* In Australia, the term veteran is ‘defined as a person who has served , or is serving, as a member of the Permanent Forces or as a member of the Reserves’ (Australian Veterans’ Recognition Bill 2019).
Close your eyes and think of the images that come to your mind when you think of the term veterans.
Was the image you visualised something like this?
Did you think of a 25-year-old female with an engineering degree who has a service-related disability, which although prevents them from being deployed to warzones, they are perfectly capable of working across many sectors in civilian employment?
Or, the 28-year-old, who didn’t have a clear idea of what they wanted to do when they first left school, but has now identified their life long career development passion, which resulted in a career pivot and taking them along another career pathway outside of the military environment?
What about the 50-year-old whose life circumstances have changed, and they are keen to utilise their experiences and transferrable skills in other endeavours?
In Australia, currently there are a number of military members transitioning from the Australian Defence Force (ADF) after the 4 – 5 years’ service point, which would place them in the age range of 22 – 30 years old. There is of course others who transition after various other years of service, both voluntary and involuntarily.
Recently, a friend who is a veteran, and I took the opportunity on our day off (as you do, and be slightly upset that you know you are getting old when you are no longer asked to produce ID, lol) to attend on our own behalf, ‘The Big Meet Up’ career expo in Melbourne for graduates. We relished the opportunity to discuss with representatives across a vast array of various industries / opportunities including;
- International internships
- Cosmetics / wellbeing
- IT and Cybersecurity
- Rail transportation / construction
- Freight and logistics
- Government – Environmental divisions
about the stereotypes of “who” a veteran is, and opening communications about changing the narrative to embrace veterans as part of their organisation’s diversity and inclusion policies and processes.
It was refreshing to see some people take genuine interest and show inquisitiveness about stereotype myths, combined with a growth mindset of how they could envisage the transfer of skills, knowledge, values and experiences that veterans could bring to their organisation and enhance their future of work capabilities. Some didn’t realise the broad breadth of trade / roles involved that make up the combined tri-services of the ADF (yes there are more trades and roles than “just driving a tank” or “running around out in the field in combat situations”).

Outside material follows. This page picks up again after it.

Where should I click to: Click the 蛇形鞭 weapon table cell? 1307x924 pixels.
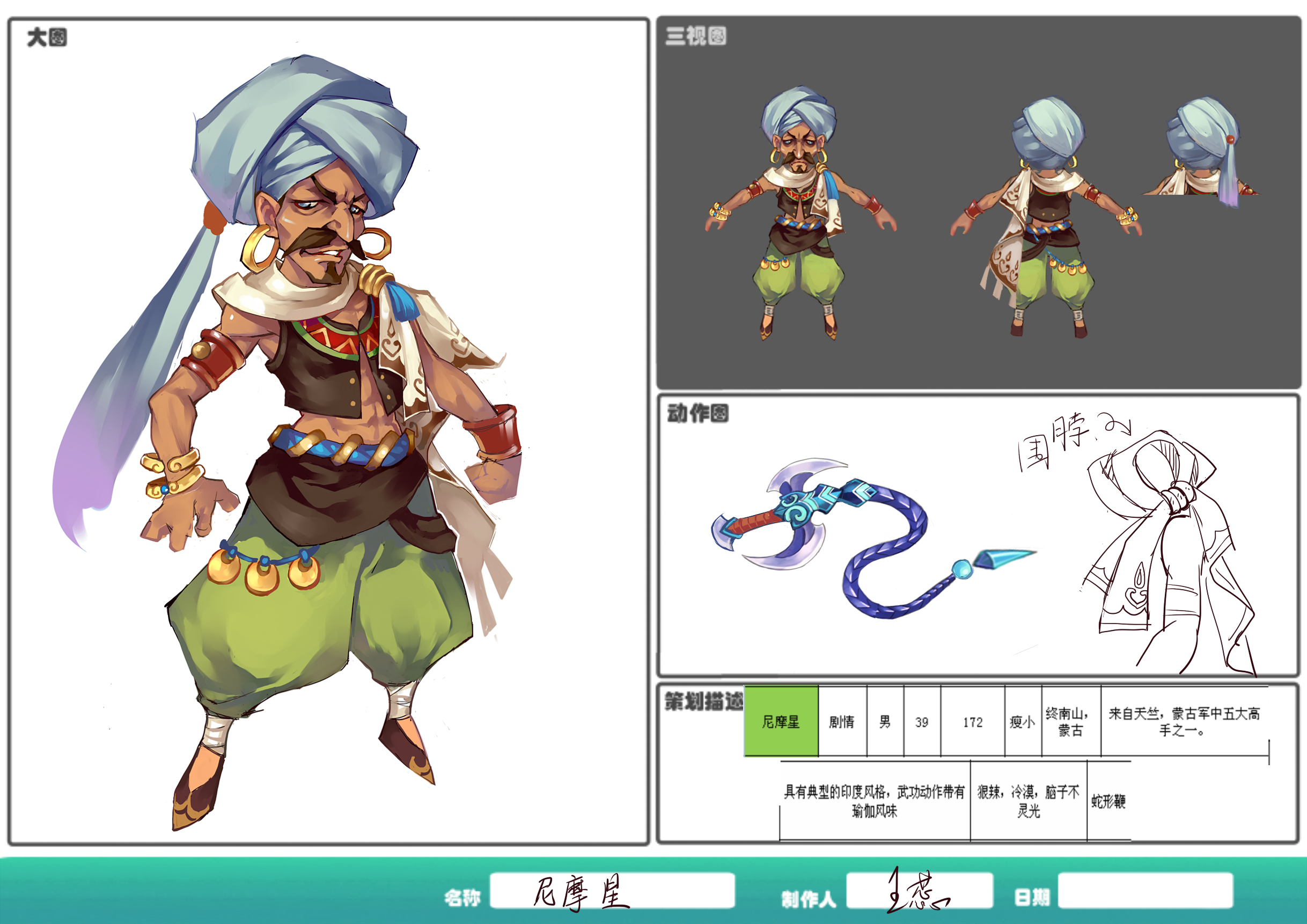[1108, 802]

I found it interesting that many people we spoke to, genuinely had not considered that currently serving military personnel who are planning their transitions, or veterans who have transitioned, could also be students. It was great to hear on the other hand, that some organisations would be welcome to embracing of potential candidates who have studied via either the Higher Education and/or vocational guidance/training pathways. This is welcoming to see acceptance of recognition that both learning pathways have strengths.
I appreciate people’s honesty when they acknowledge that they had not considered veterans as being a diverse group, but were open to seeing the importance of including veterans into their diversity and inclusion policies and processes.

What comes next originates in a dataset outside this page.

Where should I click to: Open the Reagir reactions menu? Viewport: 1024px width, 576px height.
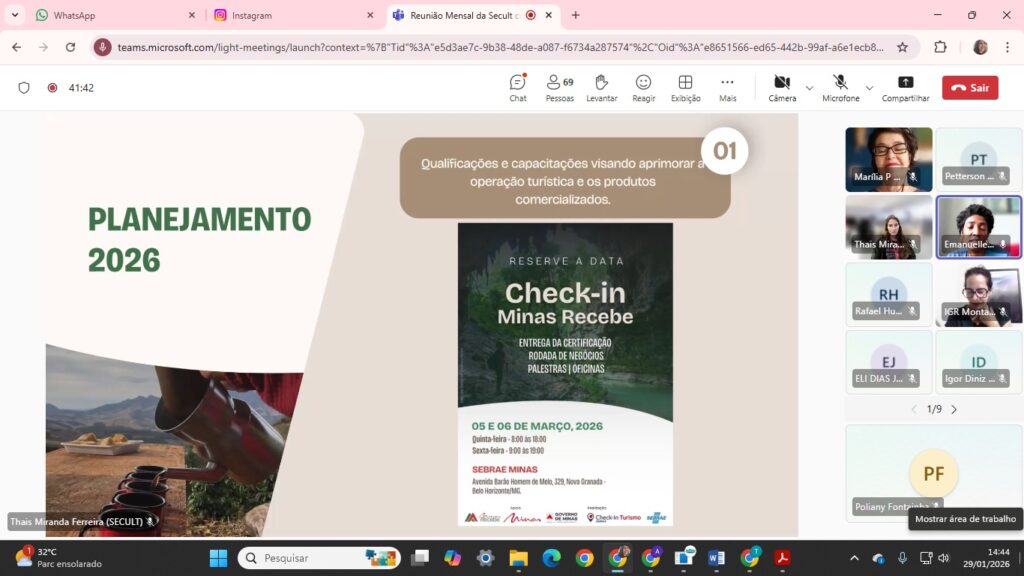[x=643, y=87]
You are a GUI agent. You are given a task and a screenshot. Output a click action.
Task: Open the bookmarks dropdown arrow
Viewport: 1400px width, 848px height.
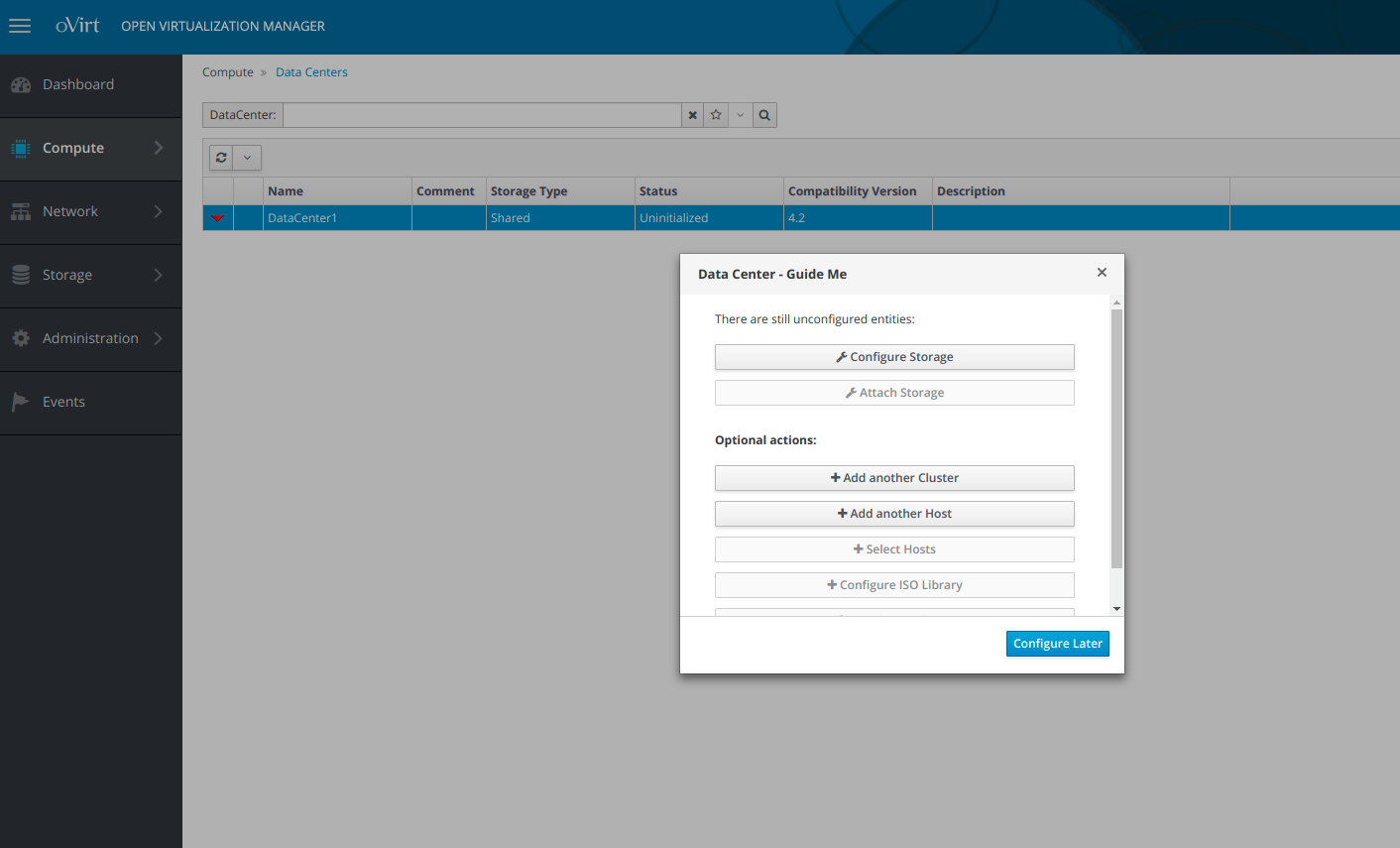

Sadly, the recognition and inclusion of veterans as a diverse group needs much more work, not only here in Australia but also globally. As the world of work now and into the future is progressively becoming a global workforce, it is my passion to work towards ensuring stereotypes surrounding veterans are broken down and this diverse group is recognised / included in the recruitment and career development process of organisations. I’m hoping the upcoming Invictus Games to be held in Hague and followed by Düsseldorf, will help to continue raising awareness and breaking down of stereotypes.
Imagine how empowering it would be to have a section on application / onboarding forms for veterans to identify they are part of a unique diverse group, and for recruiters / hiring managers to see this as a strength and not a barrier to sustainable careers.